EYE WITNESS featuring CHARLENE OLIVER: I've Never Been To Me. She had a big hit with this terrible offering in the mid 80s. It's the one with the awful line "I've been undressed by kings and seen things a woman's not supposed to see" – possibly a reference to watching a darts match in a working men's club – but now they've pumped it up for the dancefloor. Bad times.

BWO: Lay Your Love On Me. Big and bouncy dancefloor glitz from the massively qualified Swedish threesome – one's a lecturer in social theory and philosophy, another's a civil engineer and the third's an art dealer. An unlikely sound from a very unlikely trio.

FIGHT LIKE APES: Lend Me Your Face. And lend an ear to this crash and bang melee from the Dubliners that's got a great synth line rattling around in there somewhere. If they managed to grasp it, they could use it as a foundation for something really special.

LLOYD featuring LUDACRIS: How We Do It (Around My Way). Rubbery R&B from the New Orleans 21-year-old that's got Michael Jackson's treadmark all over it.

PENDULUM: The Other Side. The prowling hushed start belies the kicking dance riffs that suddenly shoot forth from the sonic experimentalists.

NICK CAVE AND THE BAD SEEDS: Midnight Man. Not a man known for his fun, happy-go-lucky outlook – his Murder Ballads album saw to that years ago. The intense psychedelic musing curls serpent-like around weird synth.

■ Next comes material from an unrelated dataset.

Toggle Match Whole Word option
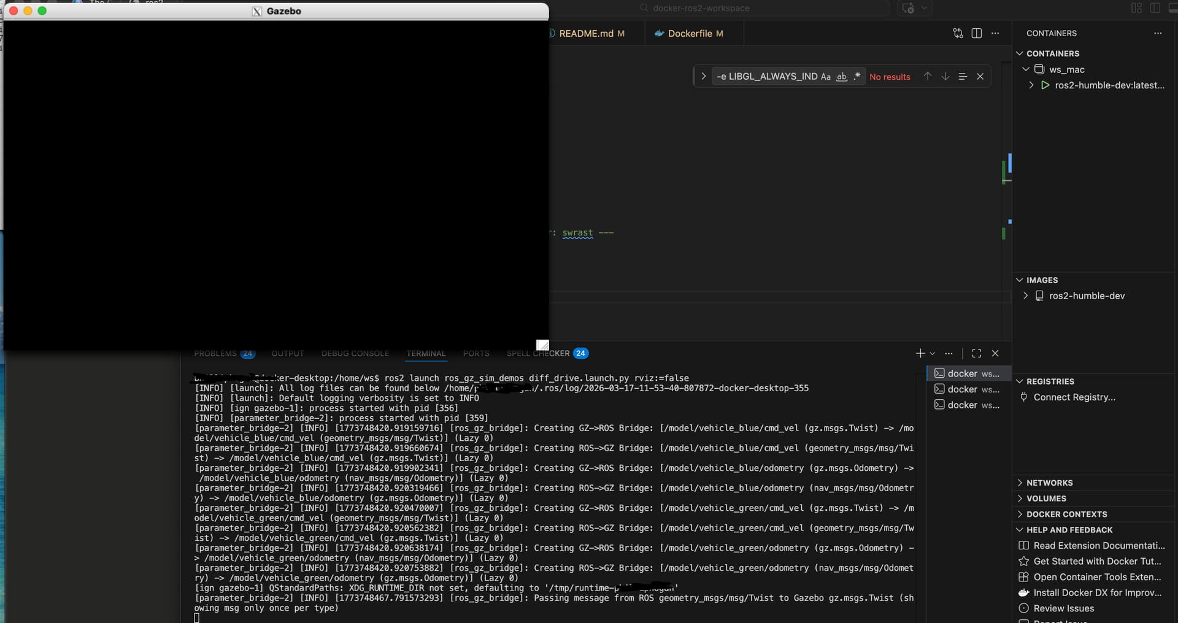The image size is (1178, 623). [x=842, y=77]
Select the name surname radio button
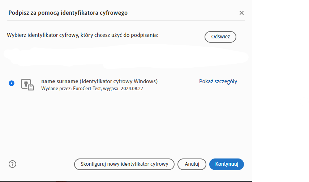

JOE LEAN AND THE JING JANG JONG: Joe Lean And The Jing Jang Jong. OK, a daft name and obviously just as daft an album title, but don't be too harsh as the Londoners are here to bring the sub three-minute pop wonder back. And, fair to say, there are more wonders than blunders here as they race through the entire set in under 40 minutes. Their infatuation with 60s beat music and genuine guitar pop shines through as it's all rough and tumble rushing one minute and shoe-gazing introspection the next.

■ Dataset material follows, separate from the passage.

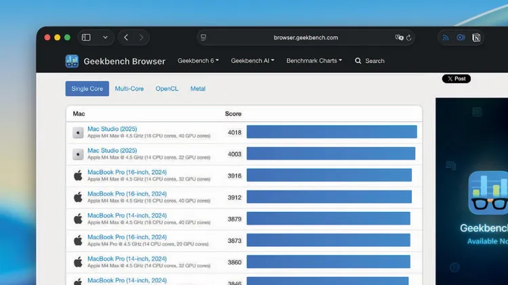Expand the Geekbench 6 dropdown menu
This screenshot has height=285, width=508.
198,61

DISARM: By Any Means Necessary. The South Yorkshire punk metallists have only one outlook on life – and that's to play it loud and fast. The manics from Mexborough have enough fire in their bellies to keep the county's furnaces burning, throwing punk, metal plus hard-driven rock and roll into the fiery cauldron.

IZZIE VOODOO: The Push. She lives up to the theatrical name as she tries to entice you into an electronic world of computer keyboard effects, fuzzy bass and a darkish psychedelic take on life. Goth pop powered by a punk spirit. If it came to a simple choice of take it or leave it, the latter's the better option.